Il dolore si fa parola pubblica, e la parola pubblica prova ora a farsi azione. Nasce il comitato “Verità e luce per Christian”, realtà che prende forma dopo la morte di Christian Guercio, il trentottenne astigiano che si è tolto la vita nel carcere di Quarto il 29 dicembre 2025, con l’obiettivo dichiarato di chiedere giustizia, trasparenza e responsabilità istituzionale su una vicenda che continua a interrogare la città.
Nel testo diffuso dal comitato, Christian viene restituito prima di tutto alla sua dimensione umana: non un nome dentro un fascicolo, non un numero nel sistema penitenziario, ma un figlio, un fratello, un amico. È da questa premessa, carica di dolore ma anche di precisione civile, che prende corpo una richiesta netta: fare piena luce su ciò che è avvenuto e aprire una riflessione seria sul trattamento delle persone in condizioni di fragilità.
I nodi sollevati dal comitato
Secondo quanto denunciato, nel caso di Christian una situazione di evidente necessità sanitaria sarebbe stata affrontata come un problema di ordine pubblico. Un punto che si intreccia con quanto già emerso nel dibattito pubblico e istituzionale seguito alla sua morte, tornata più volte al centro dell’attenzione cittadina e parlamentare nei mesi successivi.
Il comitato chiede che vengano chiarite le dinamiche che hanno portato all’arresto, al ricovero di breve durata e poi alla custodia cautelare, così come le condizioni che avrebbero preceduto il gesto estremo.

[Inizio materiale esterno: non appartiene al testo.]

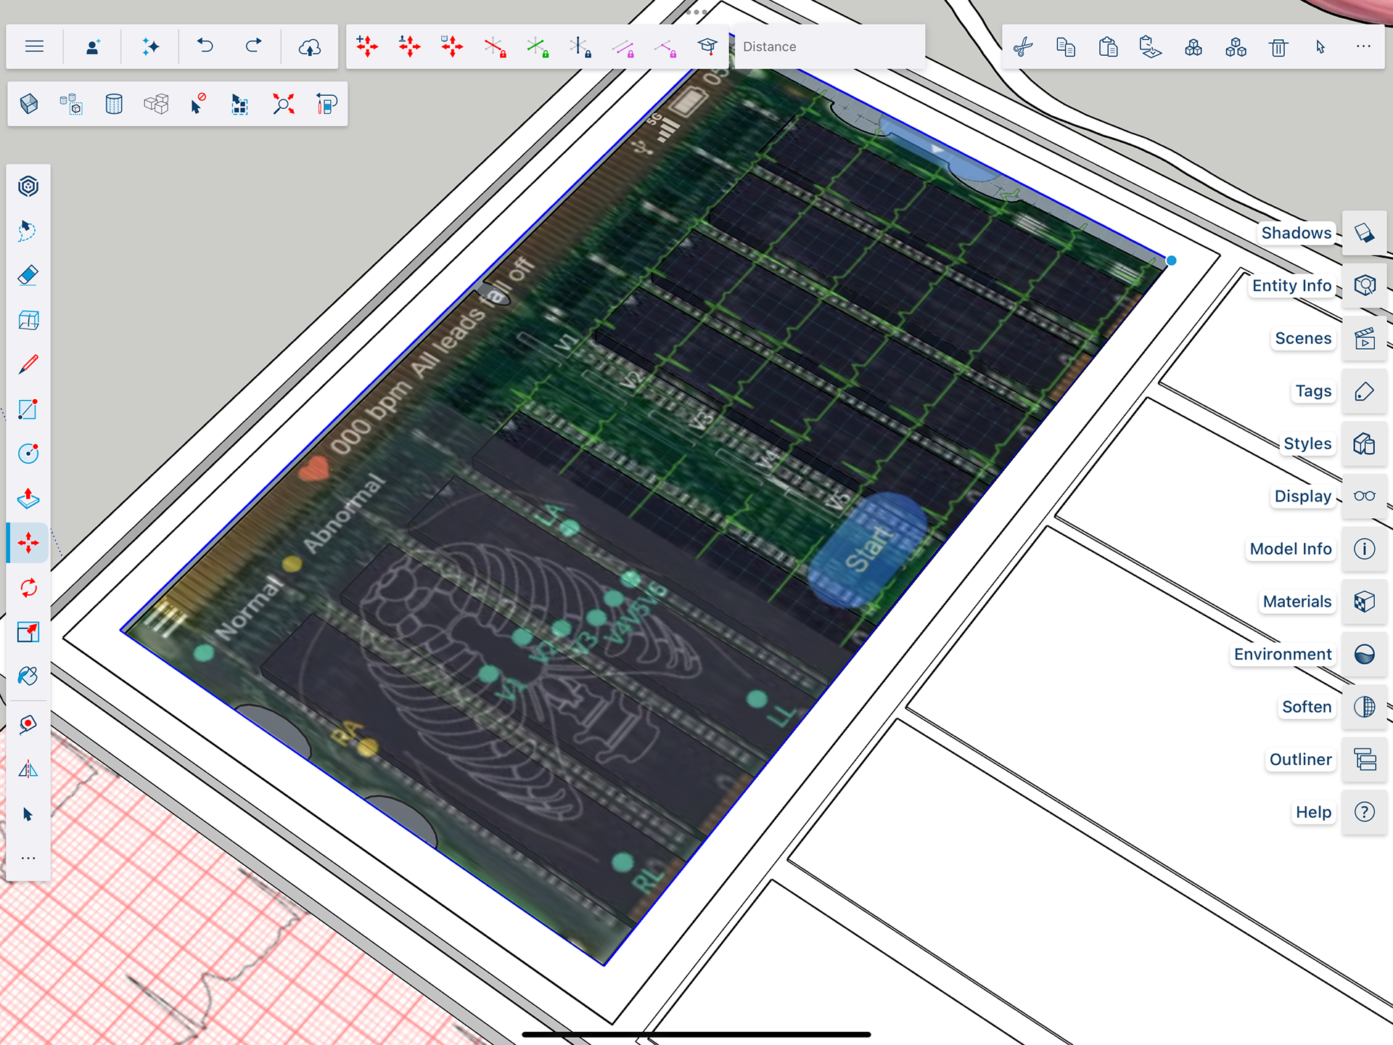
Task: Toggle blue axis lock option
Action: click(580, 47)
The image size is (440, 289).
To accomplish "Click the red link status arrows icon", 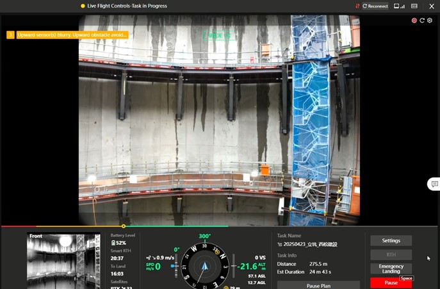I will pos(357,6).
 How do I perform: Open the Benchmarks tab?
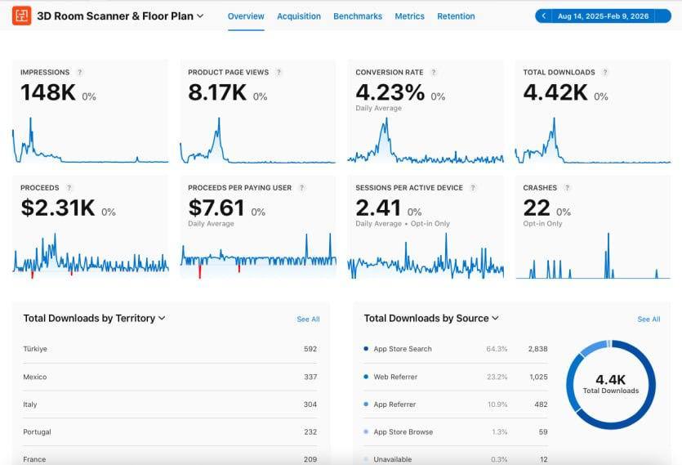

La vicenda ha infatti dato origine a interpellanze, prese di posizione pubbliche e a una risposta del ministro della Giustizia Carlo Nordio, che ha ricostruito le fasi dell’ingresso in istituto del giovane avvenuto il 26 dicembre 2025 dopo un arresto per resistenza e lesioni.

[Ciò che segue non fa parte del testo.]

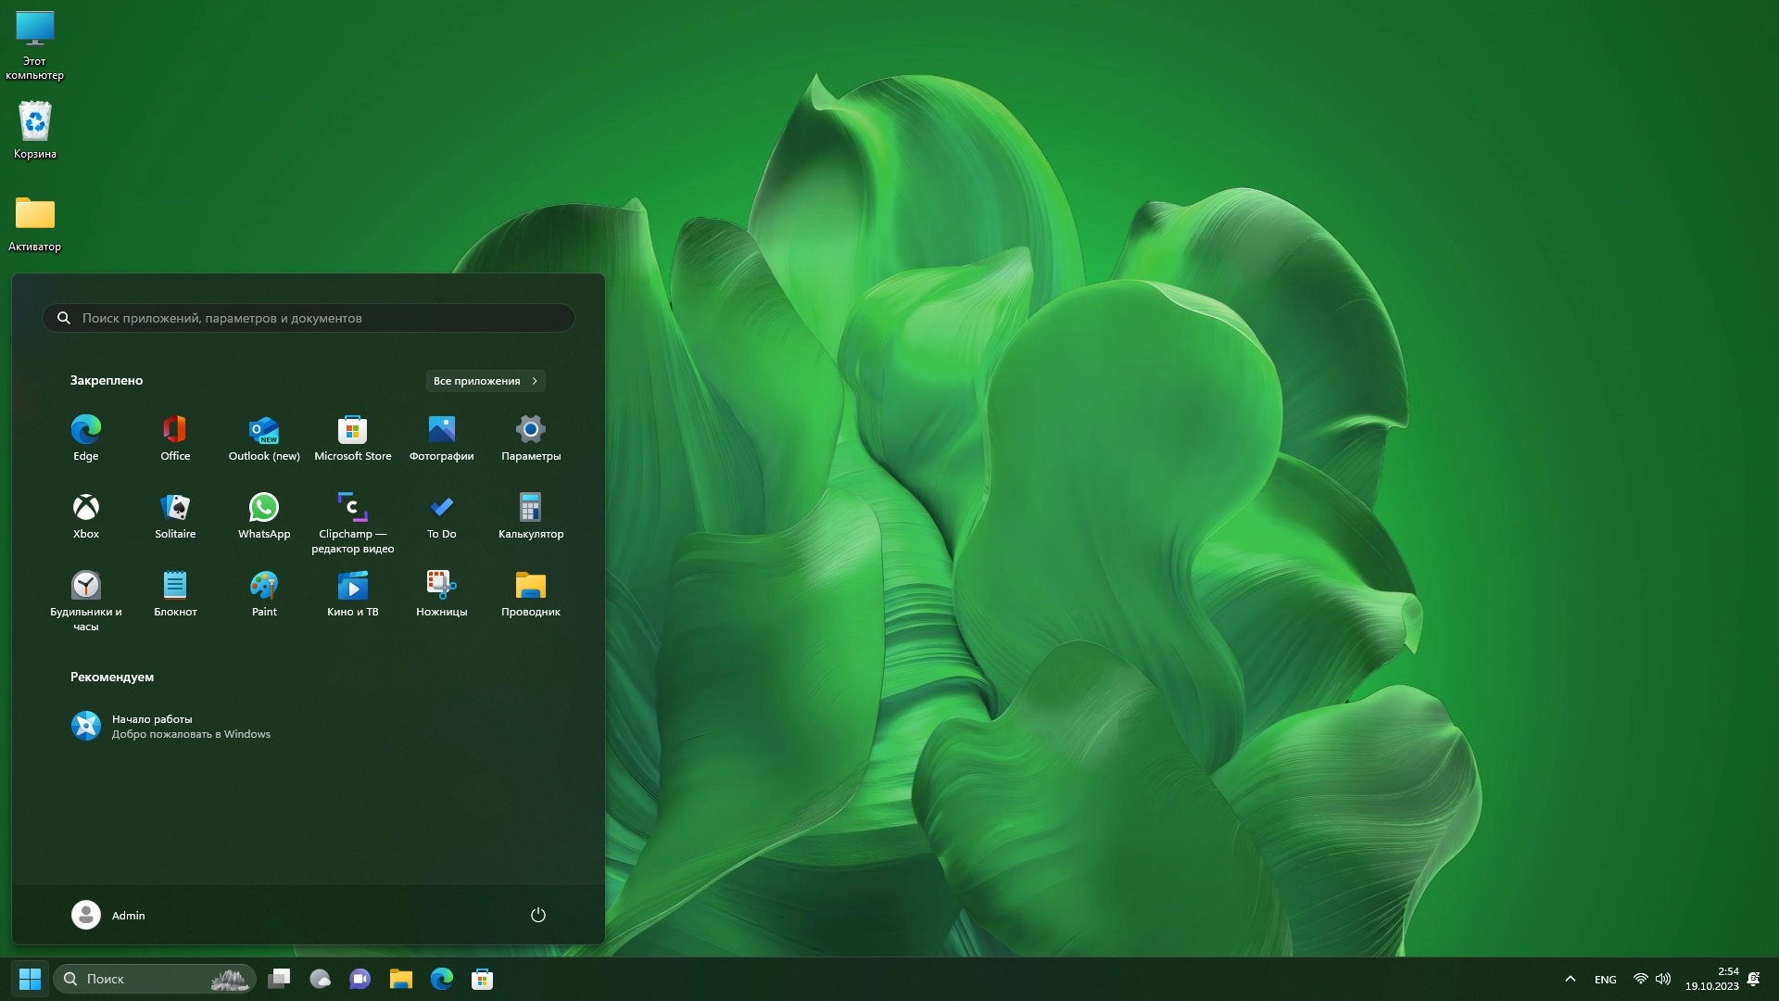Screen dimensions: 1779x1001
Task: Open ENG language switcher
Action: [1605, 980]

La richiesta di un cambiamento
Gli obiettivi indicati dal comitato sono tre: ottenere piena trasparenza e accertamento delle responsabilità sui fatti, promuovere una revisione dei protocolli di intervento nei casi di crisi sanitaria e fragilità psichica, affermare il principio che nessuna persona in stato di bisogno medico debba essere trattata come qualcuno da punire invece che da curare. È una posizione che si colloca dentro un quadro più ampio di critica verso un sistema penitenziario che, come riportato anche da diverse voci raccolte in questi mesi, viene ritenuto incapace di offrire risposte adeguate nei passaggi più delicati.
Nel comunicato si precisa anche che l’iniziativa non nasce da uno spirito di vendetta, ma da una domanda di verità e giustizia.
L’appello è rivolto alle istituzioni, alle associazioni e alla cittadinanza, perché la morte di Christian non venga archiviata come un episodio isolato, ma diventi piuttosto occasione di consapevolezza e assunzione di responsabilità collettiva.
La morte di Christian Guercio ha segnato profondamente la comunità astigiana e ha avuto un’eco che ha oltrepassato i confini locali.
Un appello alla città
Nel documento diffuso dal comitato si insiste sulla necessità di studiare, in modo sinergico con comune, Asl, direzione carceraria, forze dell’ordine e garante dei diritti dei detenuti, soluzioni alternative al carcere coatto, soprattutto in una realtà come Asti, dove l’istituto è di media-alta sicurezza. Allo stesso tempo viene richiamata la necessità di abbattere lo stigma legato alla tossicodipendenza e di rafforzare strumenti e modalità di presa in carico da parte del Serd e della comunità nel suo insieme.
La richiesta che emerge è limpida: non lasciare che la morte di Christian resti soltanto una ferita privata. Trasformarla invece in un punto di verità, in una domanda pubblica, in una verifica severa di ciò che non ha funzionato e di ciò che, ora, non può più essere rimandato.